(Beginning of EXCERPT PROVIDED)

The Popularity of Criminals and Cute Hoors

Why voters sometimes keep on rewarding corruption.

Government Buildings, Dublin

Mick Wallace, a property developer, once pocketed over a million Euros from his customers that were supposed to go to the taxman. Despite his dodgy tax affairs being common knowledge, he ran for TD in Wexford in  2011 and got a whopping 13,500 first-preference votes, clinching the seat. Since then he has shown a penchant for refusing to recognize the rule of law or the authority of courts who levy fines resulting in a prison sentence. None of this seems to put a dent in his popularity with his constituents.

Meanwhile in Tipperary, Michael Lowry, a former Fine Gael TD, was found by the Moriarty tribunal to be a tax evader who spent his time as Communications Minister assisting his friend Denis O’Brien to acquire a lucrative mobile phone license. The McCracken Tribunal found that Lowry had evaded tax and had a IR£395,000 extension added to his home as a gift from Ben Dunne, a supermarket businessman. Fine Gael ousted Lowry from the party after numerous criminal investigations, and he responded by running for the same seat as an independent. He promptly topped the poll and remains as popular in his constituency as ever.

(End of EXCERPT PROVIDED)
(Beginning of DATA PROVIDED)

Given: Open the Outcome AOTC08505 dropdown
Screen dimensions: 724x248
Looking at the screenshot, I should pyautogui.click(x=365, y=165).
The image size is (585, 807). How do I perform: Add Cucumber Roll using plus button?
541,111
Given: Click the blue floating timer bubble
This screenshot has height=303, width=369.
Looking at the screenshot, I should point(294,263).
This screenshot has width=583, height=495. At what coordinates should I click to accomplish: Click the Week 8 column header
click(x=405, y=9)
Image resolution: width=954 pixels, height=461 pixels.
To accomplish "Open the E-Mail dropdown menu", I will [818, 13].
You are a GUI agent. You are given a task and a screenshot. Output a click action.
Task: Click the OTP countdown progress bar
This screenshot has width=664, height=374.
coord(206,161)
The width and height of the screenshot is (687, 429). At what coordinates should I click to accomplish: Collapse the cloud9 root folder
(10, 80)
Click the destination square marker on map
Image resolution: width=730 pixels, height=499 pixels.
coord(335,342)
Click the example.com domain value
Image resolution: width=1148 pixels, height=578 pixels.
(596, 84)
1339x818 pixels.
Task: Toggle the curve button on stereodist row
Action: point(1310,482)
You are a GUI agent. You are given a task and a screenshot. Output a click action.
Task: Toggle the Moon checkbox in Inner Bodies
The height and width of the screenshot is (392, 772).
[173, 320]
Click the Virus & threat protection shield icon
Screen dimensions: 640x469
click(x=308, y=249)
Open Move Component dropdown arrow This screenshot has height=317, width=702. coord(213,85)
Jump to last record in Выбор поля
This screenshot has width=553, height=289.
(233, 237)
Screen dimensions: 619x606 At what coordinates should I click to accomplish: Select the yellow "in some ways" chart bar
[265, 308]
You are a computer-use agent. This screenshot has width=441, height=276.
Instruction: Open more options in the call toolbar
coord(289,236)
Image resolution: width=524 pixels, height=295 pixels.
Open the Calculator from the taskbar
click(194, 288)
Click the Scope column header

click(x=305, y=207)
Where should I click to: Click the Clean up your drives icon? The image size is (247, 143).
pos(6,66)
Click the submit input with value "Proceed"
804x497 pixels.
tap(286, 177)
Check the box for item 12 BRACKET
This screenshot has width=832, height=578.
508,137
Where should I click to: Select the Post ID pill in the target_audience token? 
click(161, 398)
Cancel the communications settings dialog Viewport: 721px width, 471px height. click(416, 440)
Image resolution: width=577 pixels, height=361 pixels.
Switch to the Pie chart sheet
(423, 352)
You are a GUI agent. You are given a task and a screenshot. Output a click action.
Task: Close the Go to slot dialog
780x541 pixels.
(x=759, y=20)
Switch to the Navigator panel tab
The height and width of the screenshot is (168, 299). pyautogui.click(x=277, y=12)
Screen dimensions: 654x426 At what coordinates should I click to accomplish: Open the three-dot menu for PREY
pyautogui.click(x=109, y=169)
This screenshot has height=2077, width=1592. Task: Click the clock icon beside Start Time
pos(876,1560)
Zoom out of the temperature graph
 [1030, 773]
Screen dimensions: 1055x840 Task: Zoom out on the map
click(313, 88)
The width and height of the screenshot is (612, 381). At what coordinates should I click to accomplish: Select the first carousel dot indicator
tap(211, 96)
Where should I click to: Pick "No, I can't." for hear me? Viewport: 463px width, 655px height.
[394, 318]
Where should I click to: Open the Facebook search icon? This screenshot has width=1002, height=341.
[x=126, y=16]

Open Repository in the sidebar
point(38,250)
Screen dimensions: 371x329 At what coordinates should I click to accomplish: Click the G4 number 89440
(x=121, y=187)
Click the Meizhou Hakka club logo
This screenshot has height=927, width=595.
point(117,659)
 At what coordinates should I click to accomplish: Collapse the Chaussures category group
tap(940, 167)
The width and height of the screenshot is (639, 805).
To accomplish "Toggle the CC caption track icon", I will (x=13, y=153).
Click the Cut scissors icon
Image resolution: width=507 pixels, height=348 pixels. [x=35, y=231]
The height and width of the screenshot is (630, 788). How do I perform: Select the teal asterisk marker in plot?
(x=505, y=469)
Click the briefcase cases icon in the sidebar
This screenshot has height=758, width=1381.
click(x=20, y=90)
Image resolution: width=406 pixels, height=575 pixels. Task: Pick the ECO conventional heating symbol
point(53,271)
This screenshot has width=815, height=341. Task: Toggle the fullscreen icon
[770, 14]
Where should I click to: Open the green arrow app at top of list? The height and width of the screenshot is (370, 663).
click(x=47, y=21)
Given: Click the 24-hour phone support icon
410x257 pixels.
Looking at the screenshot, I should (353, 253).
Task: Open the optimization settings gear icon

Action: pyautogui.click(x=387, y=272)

(End of DATA PROVIDED)

WHAT THE TASK ASKS:
Quote everything in the article on voters rewarding corruption from "Government Buildings, Dublin" down to "with his constituents.". The items have nothing to do with the article on voters rewarding corrupt politicians.

ANSWER BOX:
Government Buildings, Dublin

Mick Wallace, a property developer, once pocketed over a million Euros from his customers that were supposed to go to the taxman. Despite his dodgy tax affairs being common knowledge, he ran for TD in Wexford in  2011 and got a whopping 13,500 first-preference votes, clinching the seat. Since then he has shown a penchant for refusing to recognize the rule of law or the authority of courts who levy fines resulting in a prison sentence. None of this seems to put a dent in his popularity with his constituents.